Inversely, even with MCA resulting in an SCF of 77.5% and a TEC correlation of 0.72, which indicates a strong link between tropical Indian Ocean SST variation and rainfall in the ORB, the Indian Ocean SST pattern shown in Figure 5a does not display the east–west contrast characteristic of the IDM [88]. This result is completely at odds with many previous studies on rainfall in central equatorial Africa which often consider IDM as the main mode of variability in the Indian Ocean and, above all, with a major influence on rainfall variability in equatorial Africa up to the western Atlantic coast [7,12,34,51,52,89]. Time-dependent correction analysis shows in Figure 8 that there is a clear link between rainfall in the ORB and IDM; although, as with the tropical basins of the Atlantic and Pacific Oceans, this link is only valid during specific periods. On the other hand, the periodically significant correlations demonstrate the non-linear nature of the links found above and go some way to justify the low correlations obtained from the TECs without the Savitzky–Golay filter, as shown in Table 1 and previously in [13,83].
The ORB rainfall regime is shaped by a complex interplay of climatic drivers, notably including sea surface temperatures (SSTs) in the tropical oceans. These SSTs primarily exert influence by modulating large-scale atmospheric circulation patterns, which subsequently govern moisture transport and precipitation over the basin and surrounding areas [29,90,91]. While the Atlantic, Indian, and Pacific Oceans all contribute to the ORB’s rainfall dynamics, their influences are distinct and multifaceted. These influences are further modulated by larger-scale climate systems, such as ENSO in the Pacific, IOD in the Indian, and AMM in the Atlantic. The interconnected nature of these systems means their fluctuations can either constructively interfere (amplifying rainfall variations) or destructively interfere (mitigating them), depending on the phase of each oscillation [91,92]. Despite the differing physical characteristics of each ocean basin, they can drive similar atmospheric responses through teleconnections. SST anomalies in one basin can trigger changes in global atmospheric circulation, with downstream effects impacting multiple regions, including the ORB. For example, Pacific Ocean SST anomalies associated with ENSO can influence the position and intensity of the Intertropical Convergence Zone (ITCZ), a key driver of seasonal rainfall in Central Africa, including the ORB [93]. Furthermore, Indian Ocean SST anomalies can influence the strength of the African Easterly Jet, affecting moisture transport from the Indian Ocean.

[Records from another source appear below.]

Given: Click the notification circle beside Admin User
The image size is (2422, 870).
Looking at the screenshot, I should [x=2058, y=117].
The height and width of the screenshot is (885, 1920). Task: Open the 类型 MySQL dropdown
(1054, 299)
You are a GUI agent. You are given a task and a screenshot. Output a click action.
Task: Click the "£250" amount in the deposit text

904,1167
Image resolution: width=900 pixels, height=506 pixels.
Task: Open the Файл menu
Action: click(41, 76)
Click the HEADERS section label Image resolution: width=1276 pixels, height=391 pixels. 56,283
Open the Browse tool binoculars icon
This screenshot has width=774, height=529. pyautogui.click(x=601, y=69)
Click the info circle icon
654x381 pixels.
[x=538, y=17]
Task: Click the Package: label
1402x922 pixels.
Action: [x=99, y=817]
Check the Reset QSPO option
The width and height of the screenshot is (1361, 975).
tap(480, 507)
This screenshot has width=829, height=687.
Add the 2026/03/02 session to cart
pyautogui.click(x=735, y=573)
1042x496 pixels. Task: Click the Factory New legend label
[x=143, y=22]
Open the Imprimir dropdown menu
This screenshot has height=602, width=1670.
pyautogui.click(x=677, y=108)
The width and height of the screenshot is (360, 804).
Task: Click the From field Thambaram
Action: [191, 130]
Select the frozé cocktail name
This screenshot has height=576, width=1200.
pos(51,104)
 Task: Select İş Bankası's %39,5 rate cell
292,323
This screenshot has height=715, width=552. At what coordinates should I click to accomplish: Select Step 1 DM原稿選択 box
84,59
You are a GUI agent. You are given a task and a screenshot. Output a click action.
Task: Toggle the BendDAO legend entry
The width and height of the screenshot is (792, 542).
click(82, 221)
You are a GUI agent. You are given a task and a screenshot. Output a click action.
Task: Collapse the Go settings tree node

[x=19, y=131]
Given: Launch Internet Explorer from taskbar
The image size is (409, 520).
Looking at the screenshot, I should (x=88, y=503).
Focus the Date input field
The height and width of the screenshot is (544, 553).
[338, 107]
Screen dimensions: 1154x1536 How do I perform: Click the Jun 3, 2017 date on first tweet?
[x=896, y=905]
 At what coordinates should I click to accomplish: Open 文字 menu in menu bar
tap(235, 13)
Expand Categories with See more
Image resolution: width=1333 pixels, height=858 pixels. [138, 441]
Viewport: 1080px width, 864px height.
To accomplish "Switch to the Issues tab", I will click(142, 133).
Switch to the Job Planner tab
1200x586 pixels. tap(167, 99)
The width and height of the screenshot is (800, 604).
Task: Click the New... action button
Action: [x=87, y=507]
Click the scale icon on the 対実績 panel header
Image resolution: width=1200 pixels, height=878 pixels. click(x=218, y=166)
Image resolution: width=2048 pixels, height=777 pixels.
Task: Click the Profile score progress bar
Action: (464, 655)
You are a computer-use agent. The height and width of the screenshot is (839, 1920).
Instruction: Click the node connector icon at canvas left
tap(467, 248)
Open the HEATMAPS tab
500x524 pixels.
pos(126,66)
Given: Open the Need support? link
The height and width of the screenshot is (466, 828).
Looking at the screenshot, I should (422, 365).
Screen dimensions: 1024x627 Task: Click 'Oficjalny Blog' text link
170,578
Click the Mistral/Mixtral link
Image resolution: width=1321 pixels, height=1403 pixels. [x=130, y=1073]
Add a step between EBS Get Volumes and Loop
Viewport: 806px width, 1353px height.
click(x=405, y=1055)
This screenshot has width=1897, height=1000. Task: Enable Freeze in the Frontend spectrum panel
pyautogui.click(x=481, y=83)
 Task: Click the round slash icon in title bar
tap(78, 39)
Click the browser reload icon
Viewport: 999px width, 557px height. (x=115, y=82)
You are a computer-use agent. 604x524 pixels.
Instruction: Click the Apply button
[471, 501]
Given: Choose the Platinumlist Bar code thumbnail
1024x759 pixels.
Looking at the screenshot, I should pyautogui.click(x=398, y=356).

Similarly, the AMM in the Atlantic can influence the strength of the West African Monsoon, which also affects the ORB’s rainfall [90,94]. Disentangling these complex interactions and quantifying the relative contributions of each ocean basin remains a significant challenge in understanding ORB rainfall variability.

5. Conclusions

This study investigated teleconnections between SSTs in the three major tropical ocean basins (Pacific, Atlantic, and Indian) and rainfall in the ORB using MCA. MCA revealed three coupled patterns between SSTs and ORB rainfall, exhibiting strong teleconnections evidenced by substantial SCFs of 76.5%, 77.5%, and 84% (all near 80%). Applying a Savitzky–Golay filter to the time series enhanced the clarity of these relationships, revealing strong correlations between the TECs of the identified coupled patterns. These correlations, with values exceeding 0.5 (0.5 for the Pacific, 0.7 for the Atlantic, and 0.73 for the Indian Ocean), are particularly noteworthy given the complex and often non-linear nature of teleconnections.
While MCA effectively highlighted coupled patterns and strong correlations, its inherent limitations should be acknowledged. MCA is a linear technique and, as such, may not fully capture the potentially non-linear dynamics of the teleconnections between SSTs and ORB rainfall. Furthermore, while the time-dependent correlation analysis provided additional support for these connections, particularly highlighting the influence of the AMM, ENSO, and the IDM, the MCA failed to adequately represent the IDM itself. Although time-dependent analysis suggests a periodic influence of the IDM on ORB rainfall, the linear nature of MCA may have limited its ability to resolve this complex relationship. Additionally, this study focused on identifying coupled patterns but did not quantify the relative contribution of each ocean basin to ORB rainfall variability. Future research employing more sophisticated methodologies, such as non-linear techniques, and potentially incorporating other relevant climate variables, could address this gap and provide a more comprehensive understanding of the complex interplay between tropical ocean SSTs and ORB rainfall. Despite these limitations, this study provides valuable insights into the teleconnection patterns influencing ORB rainfall and lays a foundation for further investigation.

Author Contributions

S.B.: Conceptualization, Methodology, Data processing, Writing—original draft. F.F., V.B.E. and R.O.: Data processing, Writing—original draft. G.M., M.T., J.É. and J.-J.B.: Methodology, Supervision. All authors have read and agreed to the published version of the manuscript.

Funding

This research received no external funding.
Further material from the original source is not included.